Meskipun GANEFO diboikot oleh negara-negara dari blok Barat. Dengan semboyan yang diberikan Presiden Soekarno: “Maju Terus Jangan Mundur” olimpiade tandingan yang mendatangkan 2.200 atlet dapat berlangsung sukses. Kesuksesan yang dicapai tidak lepas dari peran TVRI.

17 Agustus 1965, bertepatan dengan peringatan Kemerdekaan Republik Indonesia ke-20, TVRI membuat stasiun di daerah yang dimulai di Yogyakarta.

  • pesan-untuk-pemirsaOrde Baru

Sebenarnya kehadiran video di Indonesia tidak begitu tertinggal dari negara maju (Eropa dan Amerika Serikat). Hanya saja kehadiran ledakan televisi dan kuasa media di ranah publik di Eropa dan Amerika Serikat, diikuti oleh kemunculan gerakan Pop Art, Fluxus, Video Art sebagai kritik terhadap dominasi ini yang tidak terjadi di Indonesia.

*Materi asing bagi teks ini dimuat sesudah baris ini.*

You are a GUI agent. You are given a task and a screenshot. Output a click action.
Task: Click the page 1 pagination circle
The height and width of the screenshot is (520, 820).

Setelah 1968, MPR secara resmi melantik Soeharto sebagai Presiden. TVRI perlahan berubah menjadi alat komunikasi pemerintahan Orde Baru. Pengaturan format siaran TVRI sebagai media pendidikan, hiburan, kontrol sosial, informasi berdasarkan dominasi terhadap persepsi tunggal kekuasaan, yaitu pemerintahan Orde Baru yang menyeragamkan pikiran masyarakat tentang media massa itu sendiri. Dan diawasi langsung oleh Departemen Penerangan.

8 Juli 1976, Sistem Komunikasi Satelit Domestik (SKSD) Palapa diluncurkan dari Tanjung Kennedy, Florida, Amerika Serikat pada pukul 06.00 waktu setempat atau 9 Juli 1976 sekitar pukul 07.00 wib. Satelit Palapa dipesan oleh pemerintah Republik Indonesia dari Hughes Aircraft Company di El Segundo, California. Dari situ, satelit dibawa ke Cape Canaveral (Tanjung Kennedy) untuk diluncurkan. Indonesia menjadi negara ketiga yang menggunakan SKSD setelah Amerika Serikat dan Kanada.

Nama “Palapa” diberikan Presiden Soeharto pada Juli 1975. Pemberian nama ini diilhami oleh sumpah Mahapatih Gajah Mada, dikenal dengan Amukti Palapa, yang bercita-cita untuk menyatukan Nusantara di bawah kerajaan itu.

Satelit Palapa merupakan politik centralisasi kekuasaan Orde Baru dalam penyebaran persepsi tunggal kepada masyarakat secara massal. Seperti pemberian nama “Palapa” Presiden Soeharto tampak secara sadar untuk menyatukan Indonesia dibawah satu kendali kekuasaan Orde Baru yang dipimpinnya. Tak hayal, upaya yang dilakukan adalah untuk menghipnotis warganya menjadi masyarakat pasif.

TVRI sebagai media pendidikan dan hiburan tidak begitu mendominasi, hanya sebagai bayang-bayang terhadap kontrol sosial dan penyebaran informasi tentang pemerintah. Bentuk siaran TVRI lebih sering menyuguhkan pidato, penandatanganan perjanjian, dan tayangan-tayangan resmi dari pemerintahan berkuasa yang disiarkan pada jam-jam utama. Selama lebih dari 32 tahun, perspektif kebenaran disesuaikan dengan pandangan penguasa.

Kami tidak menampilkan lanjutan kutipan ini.